How do we get them to recycle instead? One solution is the moral persuasion of The Crying Indian adverts.
But that also creates a problem, says Munger, in an essay for US think tank The Cato Institute.
He says we should simply compare the costs and benefits of recycling each kind of waste – glass bottles, tin cans, plastic coffee cups etc against other options.
Well-designed landfills are nowadays pretty safe, and we can harness the methane they produce for electricity.
Modern waste incinerators can be a clean-ish source of power.
If instead we treat recycling as a moral question, when do we stop? That brings us back to the conundrum posed by China’s National Sword policy.
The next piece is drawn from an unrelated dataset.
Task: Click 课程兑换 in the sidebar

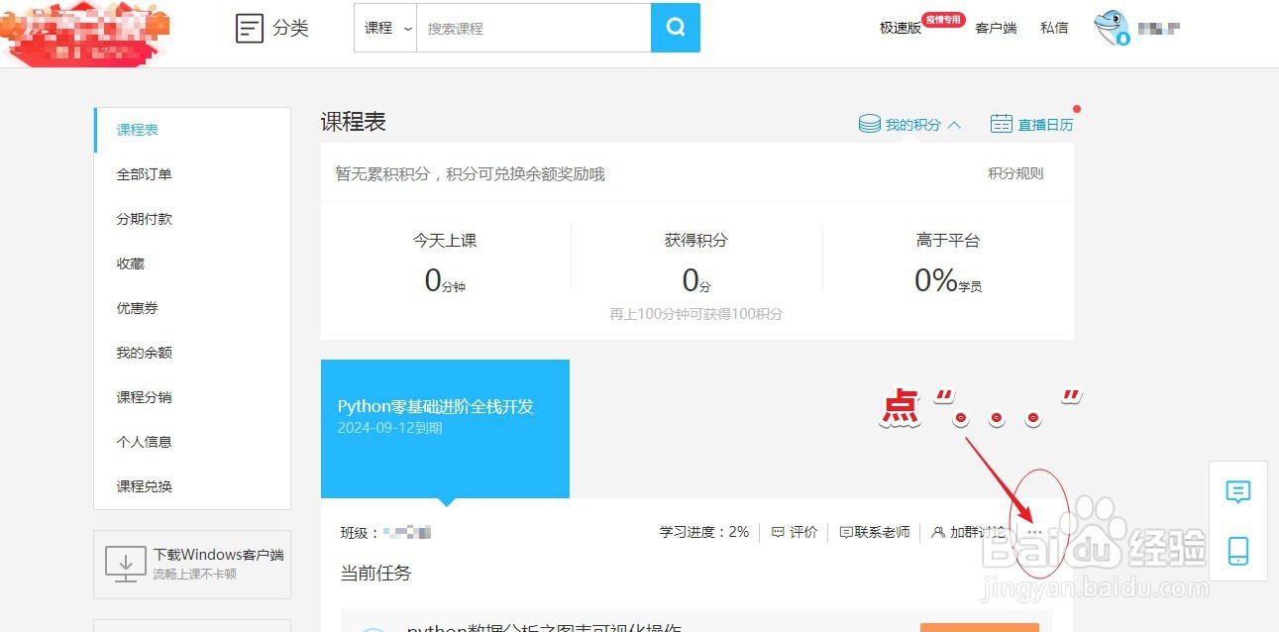Action: coord(145,485)
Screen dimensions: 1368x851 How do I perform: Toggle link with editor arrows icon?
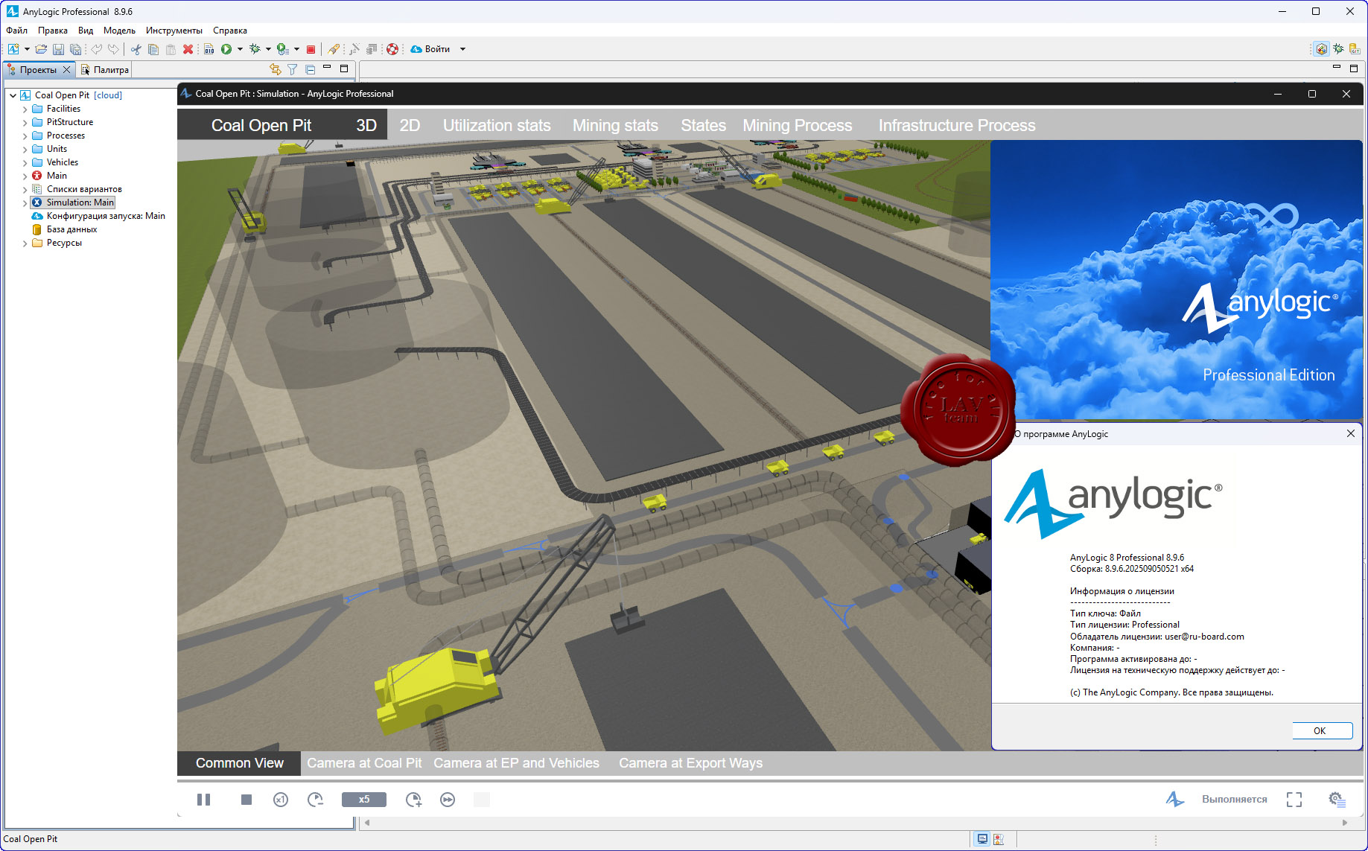click(276, 69)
Paring back recycling programmes would make sorting easier. But it seems like a backward step.
Taiwan – once dubbed “garbage island” – now famously has one of the highest recycling rates in the world.
How? By making sure that waste disposal “sits firmly in the public consciousness”, Ying-Ying Lai, head of the Taiwan Environmental Protection Administration’s waste management department, told the Smithsonian Magazine.
If they can do it, why can’t everyone else?
Perhaps we need systemic answers: maybe regulators can encourage new business models like those bottle deposit schemes making manufacturers think through the incentives and logistics for recycling their products.
Many of these discussions are happening under the voguish phrase “the circular economy”, a concept also cited by Taiwan’s Ying-Ying Lai.
Or perhaps technology will come to the rescue.
One UK start-up says that it can turn mixed plastics – notoriously difficult to recycle – back into the oil from where they came.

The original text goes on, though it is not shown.